A COWLEY shopkeeper who ran a well-known business for more than 30 years has died at the age of 81.

Grahame Hopkins took over the family business of Hopkins of Cowley – which was an ironmonger and hardware store based in Hollow Way – in 1962.

The business had been started in 1920 by his grandparents when they moved to Oxford from the Welsh valleys and set up a grocery store at 117 Hollow Way.

Over time it expanded into neighbouring premises and, by the time Mr Hopkins took over from his late father in the 1960s, it had become a hardware store.

Before that Mr Hopkins had run another family shop in Magdalen Road called Otam (Oxford) Ltd.

Otam was also a hardware store and ironmongers that that had been established in 1943.

After taking over the two businesses he merged them in the late 1970s making them one company called Hopkins of Oxford and closing down the Magdalen Road shop.

Mr Hopkins grew the business, which had 45 employees at its peak, until he sold it in 1995.

The premises were then turned into flats.

Grahame Hopkins was born at the Oxford Maternity Home in Museum Road on May 31, 1931.

He grew up in Cowley and attended Magdalen College School until he was 18.

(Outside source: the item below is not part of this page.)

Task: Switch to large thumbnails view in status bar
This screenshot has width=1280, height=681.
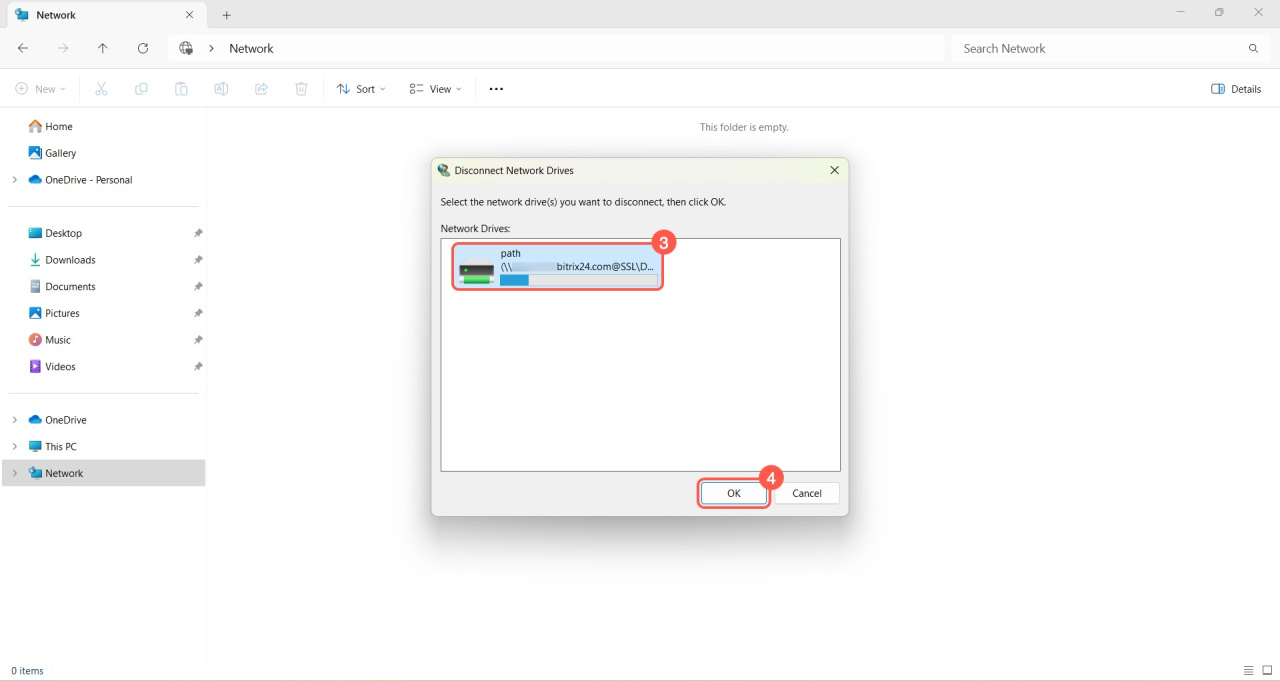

He then served in the Royal Air Force in Hong Kong during his national service.

When he returned to Oxford in the mid-1950s he began helping his father with the family business.

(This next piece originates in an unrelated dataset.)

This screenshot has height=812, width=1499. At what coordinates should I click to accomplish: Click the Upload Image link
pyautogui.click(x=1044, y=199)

At a dance in the Town Hall in 1957 he met Pat Maule. They married two years later.

As well as being a shopkeeper he was a keen sports fan who represented Oxfordshire at cricket and captained Oxford City Golf Club in 1973.

He was a director of the golf club until 1993 and was a member of the Clarendon Club, an Oxford club for businessmen.

Mr Hopkins died on April 15.

He is survived by his wife, two sons Simon and Nick, and by a granddaughter, Amy.

His funeral took place on Thursday, May 2 in St Laurence Church in Warborough, the village he had moved to in 2000.